[START OF Text excerpt]
After reports surfaced that Gadhafi had been killed Thursday, some revolutionary fighters told media outlets that Gadhafi had been killed after trying to escape his captors. And a New York Times report said photos of Gadhafi's body appear to show bullet holes in his head, which a forensic expert said could have been caused by close-range shots.

Videos surface

Videos purporting to show Gadhafi surfaced after news of the fugitive dictator's capture on Thursday.

One appears to show Gadhafi bloody and wounded but alive. Another video showed images of a man believed to be Gadhafi, possibly already dead, being dragged along a road.

"The two cellphone videos that have emerged, one of him alive, and one of him dead, taken together are very disturbing," Colville told reporters in Geneva.

Colville said the victims of Gadhafi's despotic 42-year-rule deserved to see proper judicial procedures followed and perpetrators of abuses brought to trial, a process he said could be "cathartic" for the new Libya.

In a statement, the UN human rights agency said that it will be "essential" for alleged perpetrators of violations to be brought before trials in line with international standards.

The statement also referred to UN Secretary General Ban Ki-moon's statement Thursday, saying the UN rights body fully agrees with Ban's call for combatants on both sides to lay down their arms and strive for peace.
[END OF Text excerpt]
[START OF Provided records]
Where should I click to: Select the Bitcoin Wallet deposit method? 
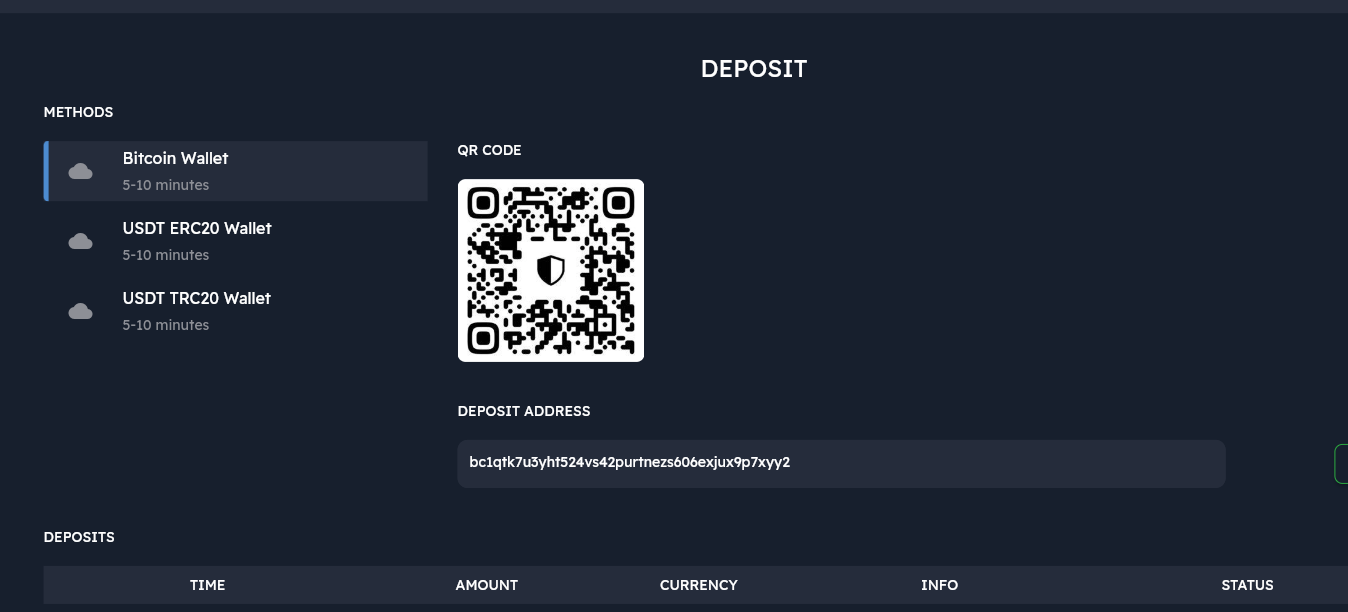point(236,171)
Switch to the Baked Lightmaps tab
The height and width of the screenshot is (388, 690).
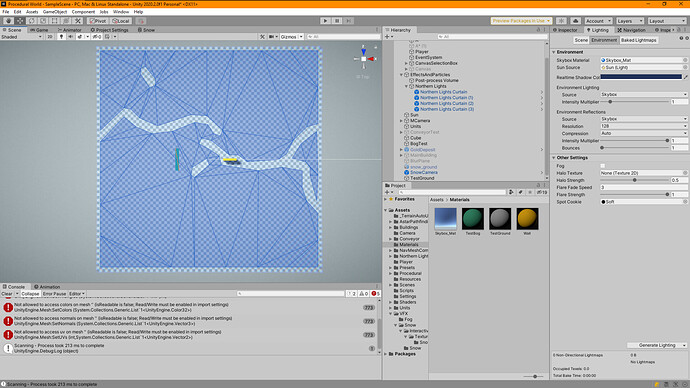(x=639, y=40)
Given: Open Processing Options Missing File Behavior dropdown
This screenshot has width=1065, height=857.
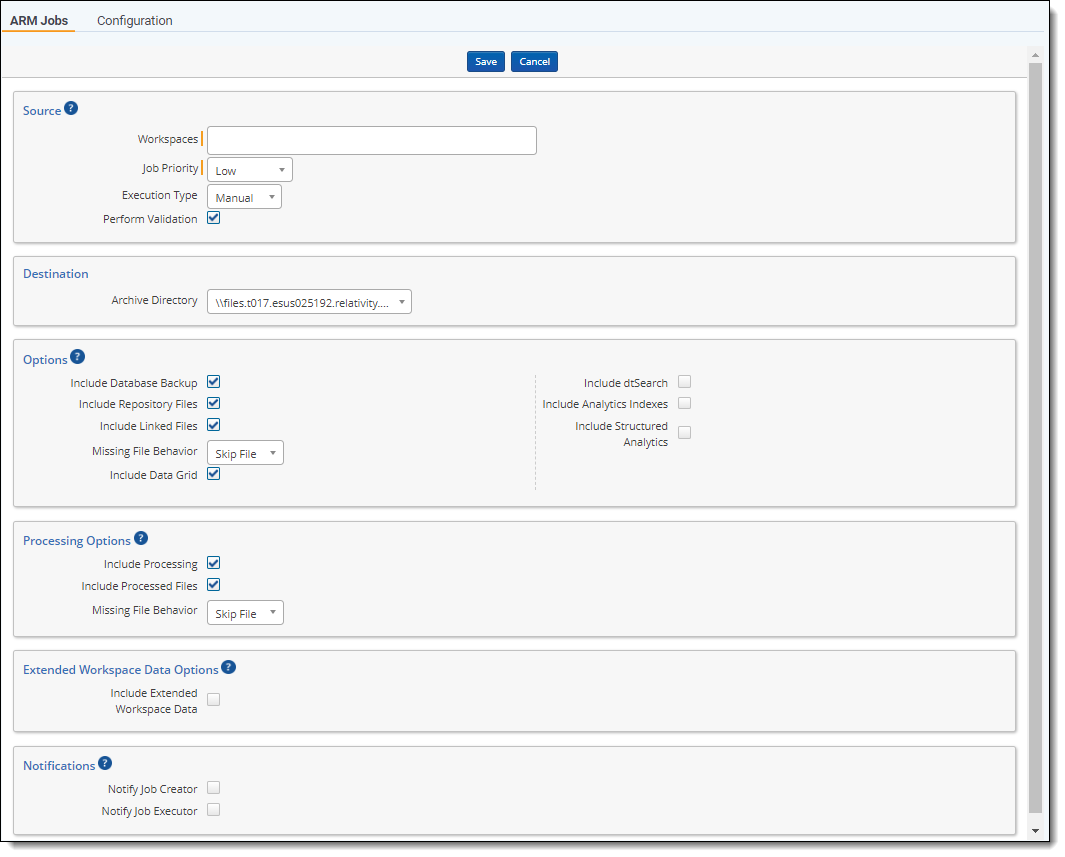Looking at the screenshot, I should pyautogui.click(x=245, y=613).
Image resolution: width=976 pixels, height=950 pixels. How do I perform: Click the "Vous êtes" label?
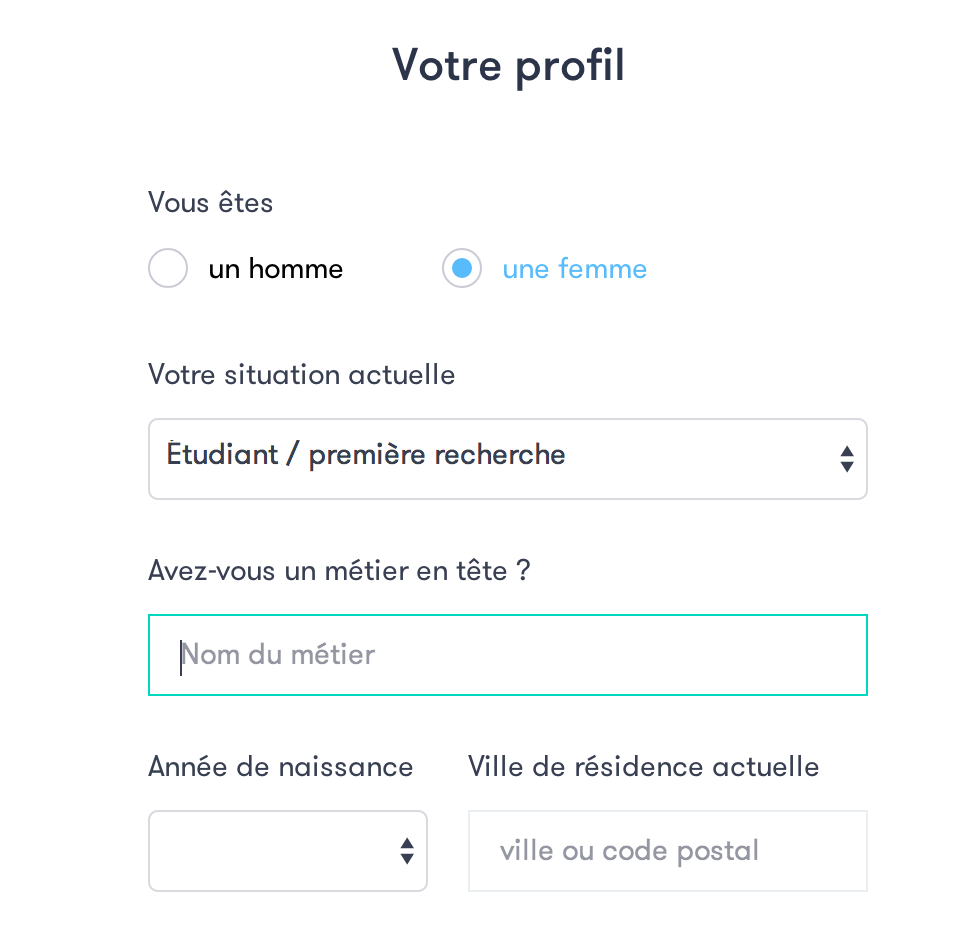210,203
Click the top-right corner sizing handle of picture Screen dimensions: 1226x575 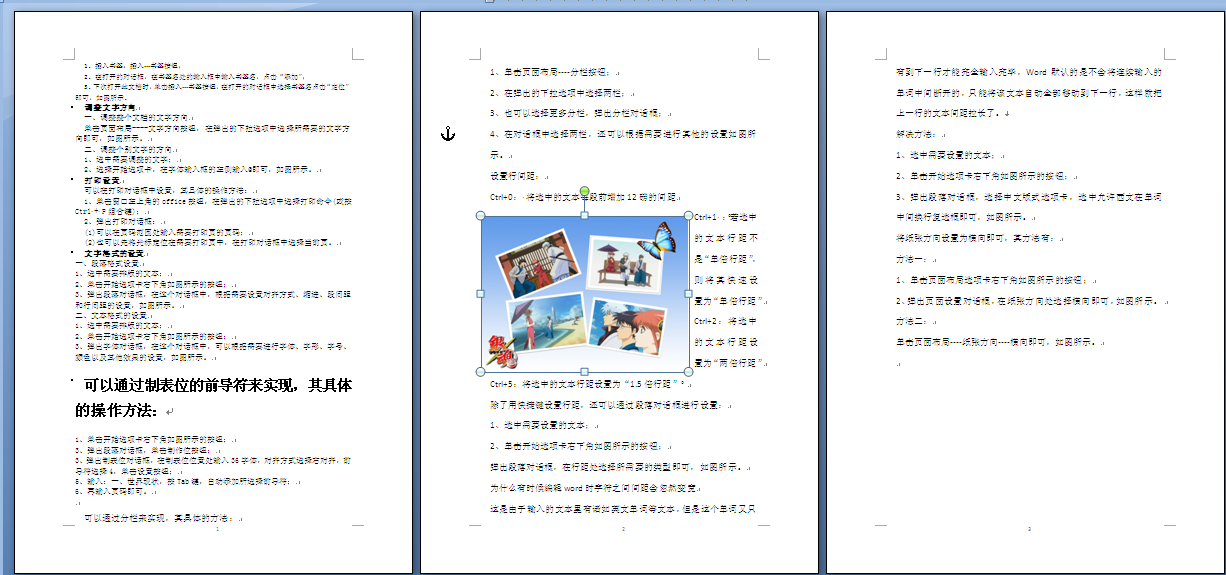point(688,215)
[END OF Provided records]
▸ To do
(1) Answer these questions from the text about Gadhafi's death.
(a) According to the New York Times report, what did photos of Gadhafi's body appear to show?
(b) In which city did Colville speak to reporters?
(c) How many years did Gadhafi's rule last, according to the text?
(2) Return the lines of the records word for word. Begin at the first line of the records and stop after the line that contains "Looking at the". Leave out the pictures.

▸ Exercise solutions
(1)
(a) Bullet holes in his head.
(b) Geneva.
(c) 42 years.

(2)
Where should I click to: Select the Bitcoin Wallet deposit method? 
point(236,171)
Switch to the Baked Lightmaps tab
The height and width of the screenshot is (388, 690).
(x=639, y=40)
Given: Open Processing Options Missing File Behavior dropdown
This screenshot has width=1065, height=857.
Looking at the screenshot, I should pyautogui.click(x=245, y=613).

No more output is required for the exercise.